*Extrait source*

Śiva, 2e partie
C’est toujours un plaisir de retrouver ses fidèles amis spirituels.
Nous pouvons être à peu près sûr que leur cœur est en phase avec le nôtre sur ce chemin de la bienveillance et de la quête.
Nous allons donc reprendre les enseignements qui nous font avancer d’un pas confiant et plus éclairé sur la voie incertaine de l’existence.
La pratique spirituelle yoguique nous remplit, par la vitalité physique qu’elle nous apporte bien sûr mais aussi par celle mentale qui met notre esprit en éveil. Cela nous permet d’aborder des questions fondamentales dans un dialogue avec l’absolu, par l’intermédiaire de notre âme.
Coeur, esprit, âme doivent être au rendez-vous dans les enseignements.
L’intention d’écoute, de comprendre et de recevoir dans un état de confiance en sont les moyens.
C’est une chance pour une personne de pouvoir réaliser cela.

*Données fournies*

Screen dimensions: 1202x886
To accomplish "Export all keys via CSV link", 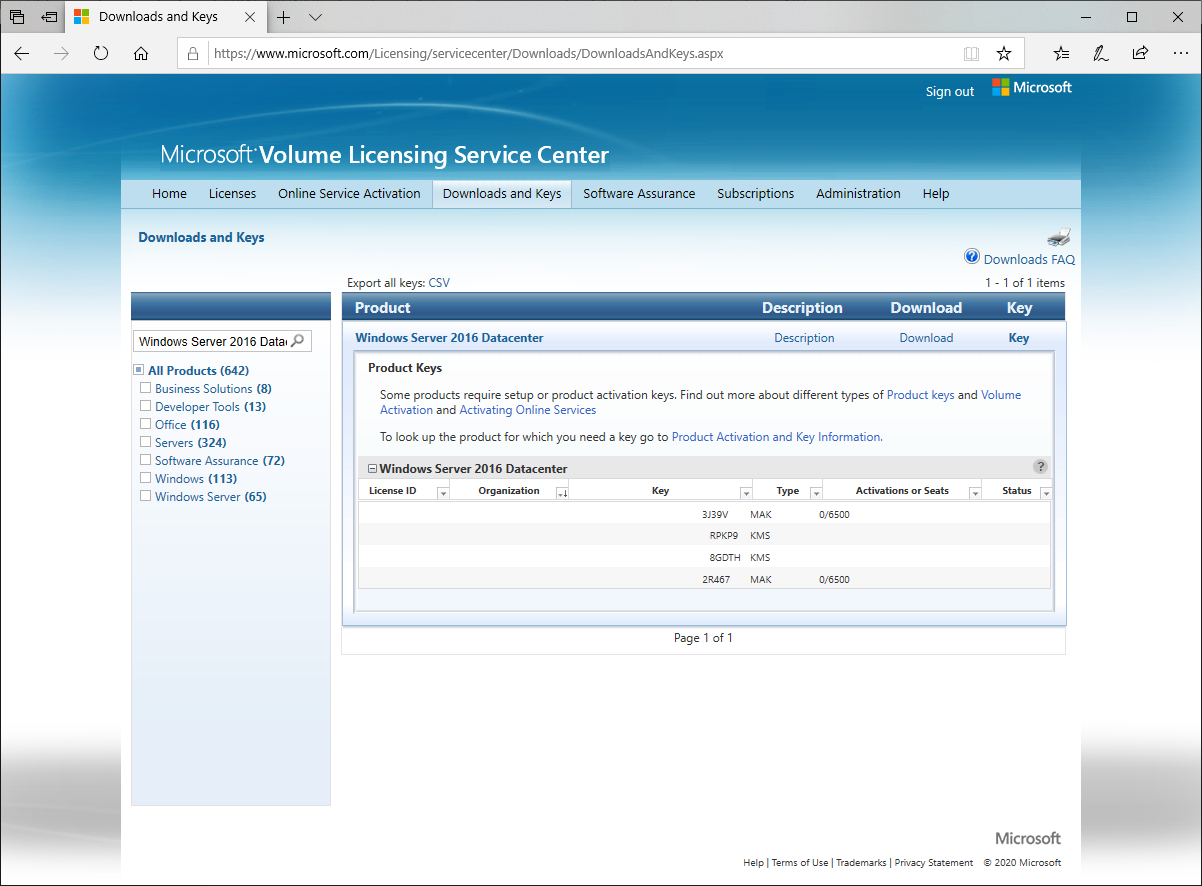I will pos(439,283).
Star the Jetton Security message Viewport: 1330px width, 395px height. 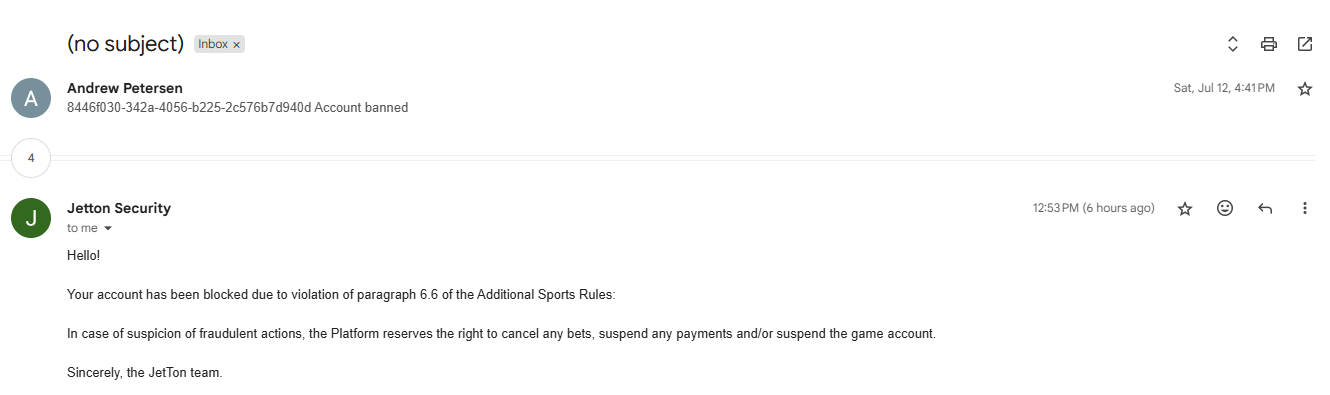(x=1185, y=208)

*Consignes de l'exercice*
A. Reproduisez à l'identique le passage du texte sur Śiva qui s'ouvre sur les mots contenant « Nous allons donc » et se ferme sur « dans les enseignements. ».
B. Répondez à ces questions d'après le texte sur Śiva.
(i) Outre la vitalité physique, quelle vitalité la pratique spirituelle yoguique apporte-t-elle ?
(ii) Quels trois éléments doivent être au rendez-vous dans les enseignements ?
(iii) Par l'intermédiaire de quoi aborde-t-on les questions fondamentales dans un dialogue avec l'absolu ?
C. Prolongez le texte sur Śiva à partir de l'endroit où il s'arrête.
Le matériel n'a aucun lien avec le texte sur Śiva.

*Résultats attendus*
A.
Nous allons donc reprendre les enseignements qui nous font avancer d’un pas confiant et plus éclairé sur la voie incertaine de l’existence.
La pratique spirituelle yoguique nous remplit, par la vitalité physique qu’elle nous apporte bien sûr mais aussi par celle mentale qui met notre esprit en éveil. Cela nous permet d’aborder des questions fondamentales dans un dialogue avec l’absolu, par l’intermédiaire de notre âme.
Coeur, esprit, âme doivent être au rendez-vous dans les enseignements.

B.
(i) La vitalité mentale, qui met notre esprit en éveil.
(ii) Le cœur, l'esprit et l'âme.
(iii) Par l'intermédiaire de notre âme.

C.
Tant d’individus ont soit l’un, soit l’autre, ou des causes multiples susceptibles d’empêcher cette bonne alchimie ;
– esprits brillants mais au cœur fermé, perdus dans l’existence,
– individualités égotiques enchâssées dans leurs certitudes,
– gentils dépourvus de capacité d’analyse,
– matérialistes, étrangers aux préoccupations métaphysiques,
– méfiants englués se privant des outils aptes à les libérer, etc.
Ce qui fait défaut chez un grand nombre est l’absence de quête.
Celle qui permet, au-delà de la logique et de la raison, de vivre sans trop de problèmes - du moins pour les privilégiés que nous sommes – une ouverture sur le monde et sa beauté, sa profondeur et ses mystères en les considérant comme nôtres.
Nous sommes ici pour les connaître, les comprendre ou du moins les recevoir.
L’ enseignement yoguique se sert donc de différents supports pour faire des éclairages sur cet absolu conscient et ses manifestations infinies.
Soit il le fait par des réflexions philosophiques, métaphysiques, soit par des approches symboliques, soit par des approches pratiques et pragmatiques.
Le fondement de cette étude porte sur le rapport de l’énergie du monde manifesté avec la conscience.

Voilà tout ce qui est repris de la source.